When it comes to porcine epidemic diarrhea virus (PEDV) the world is watching, and taking action. The rapid spread of the disease across the United States has trading partners concerned, but even pork producers in unaffected areas are watching too.

China, where many believe the U.S. outbreak may have originated, is concerned about the disease, and has implemented an import ban on U.S. live pork. News of the temporary ban originated with the Livestock Exporters Association, and as noted in the report the Chinese government has yet to issue it's official ruling on the matter.

Tony Clayton, association president, notes that China has not yet issued import permits for live hogs, pending the agreements on a standard of testing the animals for PEDV.

Earlier, the Wall Street Journal reported that China will import live hogs only from herds that have been certified free of the disease, which will require USDA's Animal Plant and Health Inspection Service to provide certification, which the agency says it is willing to do.

Some observers say import bans on U.S. live hogs could help ease market worries regarding supply shortages caused by the disease.

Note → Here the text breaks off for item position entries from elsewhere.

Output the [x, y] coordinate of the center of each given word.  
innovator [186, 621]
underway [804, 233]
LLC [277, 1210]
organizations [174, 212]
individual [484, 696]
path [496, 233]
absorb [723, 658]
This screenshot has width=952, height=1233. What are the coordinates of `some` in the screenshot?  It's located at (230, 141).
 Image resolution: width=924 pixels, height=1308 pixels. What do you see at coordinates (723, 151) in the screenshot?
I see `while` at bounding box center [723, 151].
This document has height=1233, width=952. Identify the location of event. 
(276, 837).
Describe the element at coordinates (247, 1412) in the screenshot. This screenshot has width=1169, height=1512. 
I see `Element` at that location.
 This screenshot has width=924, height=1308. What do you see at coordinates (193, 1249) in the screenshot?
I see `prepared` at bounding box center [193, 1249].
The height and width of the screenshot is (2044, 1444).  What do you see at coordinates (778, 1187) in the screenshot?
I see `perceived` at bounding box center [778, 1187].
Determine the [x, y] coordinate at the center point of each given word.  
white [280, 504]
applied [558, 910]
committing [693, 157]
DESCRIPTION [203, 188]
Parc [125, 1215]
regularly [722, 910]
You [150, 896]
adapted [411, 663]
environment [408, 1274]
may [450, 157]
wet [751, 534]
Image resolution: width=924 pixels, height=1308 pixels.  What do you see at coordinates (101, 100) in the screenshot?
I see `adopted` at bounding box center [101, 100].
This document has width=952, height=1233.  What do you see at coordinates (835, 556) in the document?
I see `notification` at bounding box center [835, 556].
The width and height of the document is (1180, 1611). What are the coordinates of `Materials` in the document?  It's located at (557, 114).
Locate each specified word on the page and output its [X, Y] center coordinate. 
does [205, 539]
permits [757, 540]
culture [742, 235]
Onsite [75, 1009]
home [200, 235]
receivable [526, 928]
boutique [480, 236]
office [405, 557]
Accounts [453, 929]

Meanwhile, Japan, which has been dealing with the PEDV since October of 2013, has issued a clamp down on the highly contagious disease. The move is to help stop the spread of the virus which has already killed 39,000 piglets in 18 of Japan's prefectures.

The Ministry of Agriculture, Forestry and Fisheries for Japan has laid down very strict instructions for hygiene controls and disinfection of farms that must be put in place to keep the virus from spreading any further.

This is not the first time Japan has experienced a PEDV outbreak. In 1996, the country dealt with PEDV, and lost around 39,500 pigs. However, this latest outbreak is spreading faster and across more area than in the past.

In the United Kingdom, pork producers are watching what's happening in the United States and elsewhere and raising concerns about potential PEDV impact if it reaches that country.

British experts warn that if the disease strikes like it has in the U.S. killing more than 4 million pigs, the effect would be devestating for that country, and cause a significant spike in prices.

U.K. producers are being advised to be careful about using feed sources that contain spray-dried porcine plasma - though its link to PEDV spread has not been confirmed. And they're being warned about bringing equipment in from areas where infection is present.